Have read that ad! Don't get the Australian thing either hno:


----------



## 2ndhandgal (Aug 29, 2011)

We have just had what the owner called an australian labradoodle at puppy classes which on further enquiry was a cross involving poodle, cocker spaniel and labrador?


----------



## wellerfeller (Jul 12, 2011)

Ha ha Australian? Just another crap breeder trying to make an extra pound out of people.


----------



## wellerfeller (Jul 12, 2011)

Yes the Australian labradoodle is basically a big mash up of breeds.


----------



## DB1 (Jan 20, 2012)

Yes Australian Labradoodles are quite a few generations in, originally had quite a few breeds involved and are all supposed to originate from a particular breeding programme to be able to be called a true Australian Labradoodle, these are the ones that are usually neutered before leaving the breeder so people cannot 'ruin' the programme, you see a few ads for Australian type Labradoodle as they usually fetch more money, so I guess this Cockapoo breeder maybe thinks it will make them more desirable? I groom a couple of Aussie doodles they are gorgeous but the coats are really thick and woolly and very hard work to groom.


----------



## RuthMill (Jun 30, 2012)

DB1 said:


> Yes Australian Labradoodles are quite a few generations in, originally had quite a few breeds involved and are all supposed to originate from a particular breeding programme to be able to be called a true Australian Labradoodle, these are the ones that are usually neutered before leaving the breeder so people cannot 'ruin' the programme, you see a few ads for Australian type Labradoodle as they usually fetch more money, so I guess this Cockapoo breeder maybe thinks it will make them more desirable?
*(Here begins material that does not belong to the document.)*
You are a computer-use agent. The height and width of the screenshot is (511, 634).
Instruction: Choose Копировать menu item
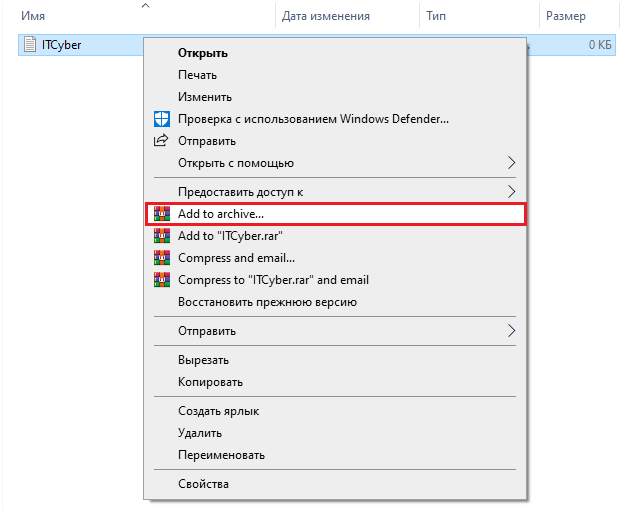pyautogui.click(x=210, y=382)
I groom a couple of Aussie doodles they are gorgeous but the coats are really thick and woolly and very hard work to groom.


The "breeder" of the Aus Cockapoo says, 

"THEY ALL HAVE BEAUTIFUL THICKY SHAGGY COATS THAT WILL BE VERY LOW TO NO SHED AND EASY MAINTENANCE"

What a load of poop! Thick coat easy?? Sadly who ever buys these pups will most likely get the shock of their lives when they realise the grooming work they've to do/invest in. Makes me  and


----------



## 2ndhandgal (Aug 29, 2011)

This one had a very dense shaggy coat - at least from having Molly I am able to advise all the owners what they need to do for coat care and how they need to comb right through to the skin as well as the likely areas to matt up.


----------



## lady amanda (Nov 26, 2010)

SO CRICKET IS AUSTRALIAN!!!!!!!!!!!!! lol ummm that is new to me


----------



## DB1 (Jan 20, 2012)

2ndhandgal said:


> This one had a very dense shaggy coat - at least from having Molly I am able to advise all the owners what they need to do for coat care and how they need to comb right through to the skin as well as the likely areas to matt up.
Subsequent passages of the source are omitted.